A questo serve un percorso riabilitativo, per recuperare ciò che diamo per scontato – perché automatico e involontario – ovvero l’atto stesso di respirare: “I fisioterapisti fanno sì che si faccia una riabilitazione respiratoria che è proprio come quella motoria – prosegue Riva -, concentrandosi sulla muscolatura che aiuta la respirazione, per far sì che aumenti la tolleranza allo sforzo. Nel caso dei pazienti Covid bisogna recuperare una parte di polmone danneggiata e rinvigorire i muscoli che favoriscono la respirazione”.

Tante le variabili: “Dipende naturalmente dalla gravità del paziente – aggiunge il medico -. Alcuni hanno una patologia lieve, non hanno neanche problemi saturazione, non hanno bisogno di ossigeno supplementare. Altri invece peggiorano in maniera importante, quindi serve l’ossigeno, servono i caschi Cpap. A volte addirittura la ventilazione polmonare o la necessità di essere ‘intubati’. E l’iter dopo l’intubazione è fatto di cicli di caschi, di ventilazione non invasiva, l’ossigeno con la maschera, per poi tornare gradualmente ad una respirazione indipendente”.

E, come risaputo – soprattutto per il “Long Covid” – è la situazione clinica precedente ad essere decisiva: “Ci sono persone con patologie pregresse come i bronchitici cronici, gli asmatici. Il Covid può lasciare dei residui che possono aggravare in maniera perenne una patologia pregressa. In questo conta anche l’età del paziente. Nelle forme medio-gravi i pazienti devono essere scoagulati con la Calciparina, per riuscire a mantenere il sangue fluido”, spiega ancora Riva.

Alcuni segni rimangono: “Quando un paziente Covid è ad un livello di gravità alto – prosegue il medico – abbiamo una polmonite bilaterale e una polmonite interstiziale che tende a diventare fibrotica. Nei migliori dei casi ci si ristabilisce, in altri rimane invece qualchecicatricefibrotica.
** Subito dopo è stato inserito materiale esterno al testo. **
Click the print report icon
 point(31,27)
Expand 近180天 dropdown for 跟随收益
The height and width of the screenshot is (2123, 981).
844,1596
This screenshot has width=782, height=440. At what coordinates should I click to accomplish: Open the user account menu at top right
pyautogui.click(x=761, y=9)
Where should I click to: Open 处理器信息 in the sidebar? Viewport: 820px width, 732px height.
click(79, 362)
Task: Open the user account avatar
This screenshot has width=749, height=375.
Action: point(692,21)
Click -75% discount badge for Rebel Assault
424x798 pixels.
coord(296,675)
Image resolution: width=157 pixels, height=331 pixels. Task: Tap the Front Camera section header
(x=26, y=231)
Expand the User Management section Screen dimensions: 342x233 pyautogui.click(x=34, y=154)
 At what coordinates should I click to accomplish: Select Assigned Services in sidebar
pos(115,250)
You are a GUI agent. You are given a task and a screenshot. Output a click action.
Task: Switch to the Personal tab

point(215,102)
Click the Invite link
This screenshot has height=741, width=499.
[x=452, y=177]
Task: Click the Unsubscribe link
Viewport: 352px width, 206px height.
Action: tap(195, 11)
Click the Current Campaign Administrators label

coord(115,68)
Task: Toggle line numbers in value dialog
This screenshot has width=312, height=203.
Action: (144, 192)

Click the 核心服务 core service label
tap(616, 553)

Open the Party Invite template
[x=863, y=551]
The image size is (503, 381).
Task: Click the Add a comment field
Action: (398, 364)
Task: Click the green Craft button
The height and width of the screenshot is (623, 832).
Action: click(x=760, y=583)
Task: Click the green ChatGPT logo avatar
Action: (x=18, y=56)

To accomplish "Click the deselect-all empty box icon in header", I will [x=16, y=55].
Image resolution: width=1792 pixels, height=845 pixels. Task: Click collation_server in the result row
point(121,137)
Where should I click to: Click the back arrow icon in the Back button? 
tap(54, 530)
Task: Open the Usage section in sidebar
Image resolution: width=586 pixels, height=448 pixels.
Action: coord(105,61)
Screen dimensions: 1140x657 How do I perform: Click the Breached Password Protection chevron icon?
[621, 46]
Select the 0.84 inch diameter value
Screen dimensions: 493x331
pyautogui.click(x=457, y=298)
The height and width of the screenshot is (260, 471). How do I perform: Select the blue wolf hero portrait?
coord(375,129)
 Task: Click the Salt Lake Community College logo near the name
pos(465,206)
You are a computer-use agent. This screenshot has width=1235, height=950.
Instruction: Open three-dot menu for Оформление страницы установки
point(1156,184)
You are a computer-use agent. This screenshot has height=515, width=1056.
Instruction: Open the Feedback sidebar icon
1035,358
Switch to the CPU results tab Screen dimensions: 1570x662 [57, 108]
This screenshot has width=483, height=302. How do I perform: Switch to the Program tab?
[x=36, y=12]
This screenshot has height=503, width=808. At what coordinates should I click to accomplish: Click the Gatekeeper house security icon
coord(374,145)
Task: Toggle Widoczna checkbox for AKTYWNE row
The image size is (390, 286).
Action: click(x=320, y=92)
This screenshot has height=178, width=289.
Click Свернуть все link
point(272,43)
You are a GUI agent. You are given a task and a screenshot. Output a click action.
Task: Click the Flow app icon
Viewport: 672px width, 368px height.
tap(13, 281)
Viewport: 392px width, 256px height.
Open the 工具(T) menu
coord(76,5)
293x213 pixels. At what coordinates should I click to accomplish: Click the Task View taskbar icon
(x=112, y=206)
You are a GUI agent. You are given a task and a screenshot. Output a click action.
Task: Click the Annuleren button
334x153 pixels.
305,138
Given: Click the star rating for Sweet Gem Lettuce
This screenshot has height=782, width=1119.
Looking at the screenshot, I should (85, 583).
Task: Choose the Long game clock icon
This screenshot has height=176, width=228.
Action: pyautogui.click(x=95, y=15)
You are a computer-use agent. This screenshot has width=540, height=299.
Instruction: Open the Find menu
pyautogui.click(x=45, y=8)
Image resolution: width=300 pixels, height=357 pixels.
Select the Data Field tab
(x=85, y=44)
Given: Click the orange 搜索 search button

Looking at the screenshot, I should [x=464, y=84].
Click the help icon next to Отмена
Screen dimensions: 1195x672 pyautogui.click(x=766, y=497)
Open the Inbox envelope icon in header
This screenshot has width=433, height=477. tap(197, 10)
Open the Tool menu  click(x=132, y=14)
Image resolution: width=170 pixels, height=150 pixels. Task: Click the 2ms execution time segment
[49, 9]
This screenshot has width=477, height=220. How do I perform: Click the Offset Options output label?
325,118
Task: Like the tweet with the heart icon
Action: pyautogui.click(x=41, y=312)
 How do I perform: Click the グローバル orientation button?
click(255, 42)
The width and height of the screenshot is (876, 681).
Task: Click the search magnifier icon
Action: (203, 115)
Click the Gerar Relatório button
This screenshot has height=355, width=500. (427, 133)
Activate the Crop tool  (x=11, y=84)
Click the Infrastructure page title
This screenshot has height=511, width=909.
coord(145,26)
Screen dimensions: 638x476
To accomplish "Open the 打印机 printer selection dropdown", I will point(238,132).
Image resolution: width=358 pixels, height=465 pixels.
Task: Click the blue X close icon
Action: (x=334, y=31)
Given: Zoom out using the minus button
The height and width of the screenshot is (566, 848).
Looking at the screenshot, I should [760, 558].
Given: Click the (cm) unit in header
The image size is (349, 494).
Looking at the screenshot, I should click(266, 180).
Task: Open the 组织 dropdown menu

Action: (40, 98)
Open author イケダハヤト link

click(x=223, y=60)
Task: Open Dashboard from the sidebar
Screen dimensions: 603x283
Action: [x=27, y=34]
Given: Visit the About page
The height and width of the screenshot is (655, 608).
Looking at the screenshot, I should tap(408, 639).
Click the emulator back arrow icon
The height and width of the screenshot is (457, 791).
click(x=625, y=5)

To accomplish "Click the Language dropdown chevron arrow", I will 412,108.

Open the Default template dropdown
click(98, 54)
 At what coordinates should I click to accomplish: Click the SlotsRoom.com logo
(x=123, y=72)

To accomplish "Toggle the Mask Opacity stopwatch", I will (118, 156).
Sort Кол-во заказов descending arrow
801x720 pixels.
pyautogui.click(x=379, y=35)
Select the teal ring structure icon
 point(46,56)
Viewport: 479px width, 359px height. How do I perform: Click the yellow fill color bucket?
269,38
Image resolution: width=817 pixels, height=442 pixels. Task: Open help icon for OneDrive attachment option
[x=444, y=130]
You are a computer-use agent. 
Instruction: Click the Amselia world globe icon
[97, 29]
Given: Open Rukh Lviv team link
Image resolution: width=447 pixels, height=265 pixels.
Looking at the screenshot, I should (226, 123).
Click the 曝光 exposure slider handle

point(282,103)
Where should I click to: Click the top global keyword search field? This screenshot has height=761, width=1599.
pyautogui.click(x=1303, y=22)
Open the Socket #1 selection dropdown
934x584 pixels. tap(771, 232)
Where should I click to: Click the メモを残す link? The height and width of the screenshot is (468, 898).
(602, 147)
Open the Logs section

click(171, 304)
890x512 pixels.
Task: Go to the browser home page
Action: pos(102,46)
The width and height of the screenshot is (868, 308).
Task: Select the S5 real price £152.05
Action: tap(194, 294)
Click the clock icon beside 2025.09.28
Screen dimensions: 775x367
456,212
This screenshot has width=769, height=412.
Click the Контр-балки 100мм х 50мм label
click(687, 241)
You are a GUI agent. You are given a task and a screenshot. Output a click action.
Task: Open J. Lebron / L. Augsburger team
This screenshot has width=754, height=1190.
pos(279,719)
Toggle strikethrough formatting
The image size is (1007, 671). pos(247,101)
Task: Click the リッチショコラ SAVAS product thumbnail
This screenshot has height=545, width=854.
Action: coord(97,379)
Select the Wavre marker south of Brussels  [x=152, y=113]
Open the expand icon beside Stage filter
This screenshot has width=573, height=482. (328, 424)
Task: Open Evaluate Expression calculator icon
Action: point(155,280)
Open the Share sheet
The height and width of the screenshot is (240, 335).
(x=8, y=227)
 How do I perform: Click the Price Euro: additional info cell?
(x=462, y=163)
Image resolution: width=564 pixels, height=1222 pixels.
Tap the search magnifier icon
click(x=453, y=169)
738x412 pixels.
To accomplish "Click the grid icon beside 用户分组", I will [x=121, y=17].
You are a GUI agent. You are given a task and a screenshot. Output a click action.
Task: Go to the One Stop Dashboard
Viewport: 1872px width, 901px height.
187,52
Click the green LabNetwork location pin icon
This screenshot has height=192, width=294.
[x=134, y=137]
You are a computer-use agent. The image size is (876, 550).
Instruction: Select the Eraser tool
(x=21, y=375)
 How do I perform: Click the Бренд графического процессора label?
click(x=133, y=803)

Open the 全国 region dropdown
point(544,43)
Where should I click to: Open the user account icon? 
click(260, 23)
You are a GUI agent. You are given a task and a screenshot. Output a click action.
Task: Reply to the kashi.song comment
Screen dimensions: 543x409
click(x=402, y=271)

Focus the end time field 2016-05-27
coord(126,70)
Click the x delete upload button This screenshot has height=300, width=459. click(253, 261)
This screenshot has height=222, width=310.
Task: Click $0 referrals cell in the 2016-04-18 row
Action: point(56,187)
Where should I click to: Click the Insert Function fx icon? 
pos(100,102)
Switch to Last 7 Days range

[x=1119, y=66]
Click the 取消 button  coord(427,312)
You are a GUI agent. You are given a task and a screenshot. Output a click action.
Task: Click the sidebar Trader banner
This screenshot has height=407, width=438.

È una percentuale minore, generalmente se i pazienti sono curati in una certa maniera, la maggior parte di loro guarisce bene”.

Oltre al fisico, in difficoltà anche motoria nei casi di allettamento prolungato, il Covid – come tante patologie – ha anche altri riflessi: “Noi parliamo di apparato respiratorio, di coagulazione, ma c’è altro – chiude il dottor Riva -. All’interno del gruppo che lavora con in pazienti Covid c’è infatti un supporto psicologico, una psicologa pronta ad intervenire. Purtroppo è l’isolamento a fare tanto, le persone non possono vedere i familiari, mentre i medici e gli infermieri, praticamente tutti gli interlocutori del paziente, indossano degli ‘scafandri’. Dal punto di vista umano c’è purtroppo un distacco che in altre malattie non c’è”.